Saturday, March 26, 2005

The Me Inside

Tonight I went to see The Sea Inside by Chilean-Spanish filmmaker Alejandro Amenábar, the true story of Ramón Sampedro, who after living nearly three decades as a quadraplegic decides he wants to take his own life.

When I was purchasing my ticket, the lady behind me asked, "The Sea Inside. What's that about?"

I said, "I believe it's about a man who becomes a quadraplegic and decides he doesn't want to live any more."

"Oh, and in the end, he finds a reason to live?"

"I don't think so," I said.

"Oh, well, I don't want to see that then."

It wouldn't be fair to draw a direct comparison between that lady's reaction to The Sea Inside and to some people's thoughts about Terri Schiavo's situation because the details of Terri's story are certainly not the same as Sampedro's. But it is interesting to think about how many people want, no, demand a happy ending to the stories they're told--without considering the thoughts and feelings of those for whom they are deciding.
Your Honours, Political and Religious Authorities: After watching the images you have just seen, of a person taking care of an atrophied and deformed body - mine - I ask you: what does dignity means to you? Whatever your consciences' answer is, for me, this is not dignity … I, along with some judges, and the majority of people who love life and freedom, think that living is a right, not an obligation. Nevertheless, I have been obligated to tolerate this pitiful situation for 29 years, 4 months, and several days. I refuse to continue doing it any longer! --from the will of Ramón Sampedro
Thinking about both Sampedro and Terri Schiavo today, I was reminded of Jean-Dominique Bauby, whose book The Diving Bell and the Butterfly I reviewed several years ago:
The book chronicles how Bauby used his imagination to rescue himself from depression. Rather than dwelling on the fact that he probably would never eat a solid meal again, he created extravagant meals for himself in his mind, enjoying them with voluptuous relish. He revisited distant lands and traveled to others that he had never visited before. All in his mind. And perhaps most incredibly, he composed this memoir in lovely, precise prose, editing and memorizing the text until he could communicate it by blinking on appropriate letters as they were recited to him in an agreed upon order by his assistant Claude Mendibil.

During his more sober moments, Bauby reminds the reader of the enormous frustration of his situation. "For now," he writes, "I would be the happiest of men if I could just swallow the overflow of saliva that endlessly floods my mouth." Even so, his story is surprisingly free of bitterness, anger, or surrender, and he consistently returns with good humor and hope. After insisting upon wearing his clothes rather than hospital garb, he explains, "If I must drool, I may as well drool on cashmere."
Both Bauby and Sampedro harnessed their imaginations to free themselves from their damaged bodies. Bauby died of heart failure in 1997 two days after the publication of his book. Sampedro died in 1998 after 11 friends help him prepare and ingest a lethal dose of cyanide. They both chose how to end their own lives.
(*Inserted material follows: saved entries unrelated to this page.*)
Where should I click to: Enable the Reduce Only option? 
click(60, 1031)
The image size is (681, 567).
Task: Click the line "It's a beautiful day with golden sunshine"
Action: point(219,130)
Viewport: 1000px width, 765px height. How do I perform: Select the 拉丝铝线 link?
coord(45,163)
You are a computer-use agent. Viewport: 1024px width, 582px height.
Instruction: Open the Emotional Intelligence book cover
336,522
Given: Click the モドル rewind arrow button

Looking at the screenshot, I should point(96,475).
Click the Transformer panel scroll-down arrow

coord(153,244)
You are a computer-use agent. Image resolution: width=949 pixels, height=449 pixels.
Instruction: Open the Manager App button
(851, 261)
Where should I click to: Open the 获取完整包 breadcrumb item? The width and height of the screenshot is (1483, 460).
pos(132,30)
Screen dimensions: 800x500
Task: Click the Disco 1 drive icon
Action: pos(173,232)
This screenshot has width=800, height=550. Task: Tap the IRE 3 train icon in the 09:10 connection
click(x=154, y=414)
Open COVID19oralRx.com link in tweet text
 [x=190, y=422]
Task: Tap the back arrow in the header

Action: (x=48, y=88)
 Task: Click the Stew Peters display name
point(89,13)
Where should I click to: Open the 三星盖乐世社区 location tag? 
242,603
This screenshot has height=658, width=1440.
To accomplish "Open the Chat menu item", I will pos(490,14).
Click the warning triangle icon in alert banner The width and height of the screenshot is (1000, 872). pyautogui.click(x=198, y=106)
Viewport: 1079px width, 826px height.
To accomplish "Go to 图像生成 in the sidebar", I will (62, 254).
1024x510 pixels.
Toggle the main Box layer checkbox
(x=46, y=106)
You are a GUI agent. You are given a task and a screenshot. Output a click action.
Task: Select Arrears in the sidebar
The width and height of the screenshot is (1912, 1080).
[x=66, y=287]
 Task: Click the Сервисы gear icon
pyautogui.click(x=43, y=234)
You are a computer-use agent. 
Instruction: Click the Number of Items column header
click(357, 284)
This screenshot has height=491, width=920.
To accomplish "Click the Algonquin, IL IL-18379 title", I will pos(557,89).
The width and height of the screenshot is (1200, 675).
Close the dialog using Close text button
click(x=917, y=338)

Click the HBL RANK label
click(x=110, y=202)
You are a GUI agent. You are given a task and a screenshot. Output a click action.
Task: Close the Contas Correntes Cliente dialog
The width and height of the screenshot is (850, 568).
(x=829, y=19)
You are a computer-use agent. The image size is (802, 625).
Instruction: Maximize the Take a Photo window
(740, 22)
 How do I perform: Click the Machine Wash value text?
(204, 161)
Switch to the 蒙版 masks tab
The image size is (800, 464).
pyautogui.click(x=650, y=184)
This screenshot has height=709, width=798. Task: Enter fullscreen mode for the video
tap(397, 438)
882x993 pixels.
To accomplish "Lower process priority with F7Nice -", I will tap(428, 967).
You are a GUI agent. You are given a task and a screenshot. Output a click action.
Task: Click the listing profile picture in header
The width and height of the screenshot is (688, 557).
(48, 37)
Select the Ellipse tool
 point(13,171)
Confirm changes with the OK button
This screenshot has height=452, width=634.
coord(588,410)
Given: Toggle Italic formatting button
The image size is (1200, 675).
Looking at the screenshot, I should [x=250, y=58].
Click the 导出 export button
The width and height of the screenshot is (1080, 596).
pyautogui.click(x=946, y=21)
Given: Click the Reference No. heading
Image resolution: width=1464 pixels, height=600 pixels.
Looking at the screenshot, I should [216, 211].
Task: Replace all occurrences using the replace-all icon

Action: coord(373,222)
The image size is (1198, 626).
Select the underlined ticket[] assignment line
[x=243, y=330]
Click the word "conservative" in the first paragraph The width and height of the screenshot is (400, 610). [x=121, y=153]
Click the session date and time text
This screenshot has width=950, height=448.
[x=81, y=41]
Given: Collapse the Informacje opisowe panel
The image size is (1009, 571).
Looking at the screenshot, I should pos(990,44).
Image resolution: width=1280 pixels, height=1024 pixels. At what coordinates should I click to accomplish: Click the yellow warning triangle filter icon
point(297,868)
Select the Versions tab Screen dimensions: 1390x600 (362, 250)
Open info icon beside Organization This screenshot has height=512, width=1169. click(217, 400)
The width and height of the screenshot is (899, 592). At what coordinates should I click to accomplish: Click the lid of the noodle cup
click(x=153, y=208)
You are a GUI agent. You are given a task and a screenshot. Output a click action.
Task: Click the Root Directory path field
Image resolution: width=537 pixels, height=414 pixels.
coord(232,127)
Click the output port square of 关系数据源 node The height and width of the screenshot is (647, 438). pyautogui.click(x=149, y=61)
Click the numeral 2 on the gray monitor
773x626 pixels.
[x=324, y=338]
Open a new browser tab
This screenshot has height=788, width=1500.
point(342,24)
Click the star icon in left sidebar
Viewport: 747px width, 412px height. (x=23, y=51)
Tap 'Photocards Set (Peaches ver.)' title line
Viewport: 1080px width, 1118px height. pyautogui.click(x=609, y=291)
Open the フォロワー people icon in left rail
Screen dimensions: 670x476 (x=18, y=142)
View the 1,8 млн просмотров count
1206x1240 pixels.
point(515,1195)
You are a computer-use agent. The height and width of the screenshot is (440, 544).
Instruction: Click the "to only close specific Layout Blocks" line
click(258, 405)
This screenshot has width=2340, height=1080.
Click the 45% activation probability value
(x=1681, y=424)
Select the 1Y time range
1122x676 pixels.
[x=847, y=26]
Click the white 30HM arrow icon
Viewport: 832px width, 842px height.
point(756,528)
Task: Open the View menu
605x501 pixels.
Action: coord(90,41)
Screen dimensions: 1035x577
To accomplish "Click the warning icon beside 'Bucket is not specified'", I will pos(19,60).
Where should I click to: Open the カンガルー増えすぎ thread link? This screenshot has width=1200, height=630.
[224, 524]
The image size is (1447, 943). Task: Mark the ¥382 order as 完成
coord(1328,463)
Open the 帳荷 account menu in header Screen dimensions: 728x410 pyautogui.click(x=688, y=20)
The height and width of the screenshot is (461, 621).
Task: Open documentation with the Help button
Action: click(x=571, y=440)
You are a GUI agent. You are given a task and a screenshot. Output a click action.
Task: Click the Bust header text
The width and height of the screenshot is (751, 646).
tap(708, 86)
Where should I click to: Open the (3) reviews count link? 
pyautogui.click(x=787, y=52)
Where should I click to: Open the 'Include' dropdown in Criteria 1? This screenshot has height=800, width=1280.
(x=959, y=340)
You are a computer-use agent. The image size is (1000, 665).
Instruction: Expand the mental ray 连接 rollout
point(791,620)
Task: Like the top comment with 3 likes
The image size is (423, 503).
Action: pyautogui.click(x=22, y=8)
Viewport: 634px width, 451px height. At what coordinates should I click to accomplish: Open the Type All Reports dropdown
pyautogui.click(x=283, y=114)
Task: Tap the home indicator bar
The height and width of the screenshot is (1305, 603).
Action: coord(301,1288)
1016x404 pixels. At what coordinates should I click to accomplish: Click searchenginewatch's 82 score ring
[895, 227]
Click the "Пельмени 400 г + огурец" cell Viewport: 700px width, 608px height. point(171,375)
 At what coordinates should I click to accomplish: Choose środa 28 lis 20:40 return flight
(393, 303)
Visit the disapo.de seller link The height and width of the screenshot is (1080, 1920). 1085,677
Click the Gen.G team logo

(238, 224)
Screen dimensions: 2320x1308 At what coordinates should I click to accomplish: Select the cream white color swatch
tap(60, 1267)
Here's a compelling review of The Sea Inside by Jeff Shannon, a writer, who also happens to be "a quadriplegic who's never considered suicide as an attractive alternative." Shannon asks director Amenábar to share his personal thoughts about Sampedro's decision:
"When I first saw Ramón on television," he said, "I asked myself what I would do if I was in his condition. I decided for myself that I would get over it somehow, that I would move on. But I also couldn't help thinking that Ramón was right — that the decision to live or die must be one's own. I thought that if I'd ever met him I would try to cheer him up and talk him out of it, as others had. But I also thought that could be a nightmare — to want to die, surrounded by people trying to cheer you up, in a society that says 'Your life doesn't belong to you.' "
I think that's what it comes down to. As Shannon seems to understand, even if you've lived a life similar to someone else's, you still can't possibly say you've walked a mile in their shoes. You can't ever completely understand their particular and idiosyncratic mindset, their strengths and weaknesses, their predispositions and their private turmoils. So how can you pretend to make a decision about their life that contradicts their expressed wishes? Certainly, if someone in such an extreme condition has expressed suicidal thoughts, it only seems appropriate to offer them all the help and encouragement one can afford. But, ultimately, the decision as to whether any such individual chooses to embrace death or stave it off has be his or her own.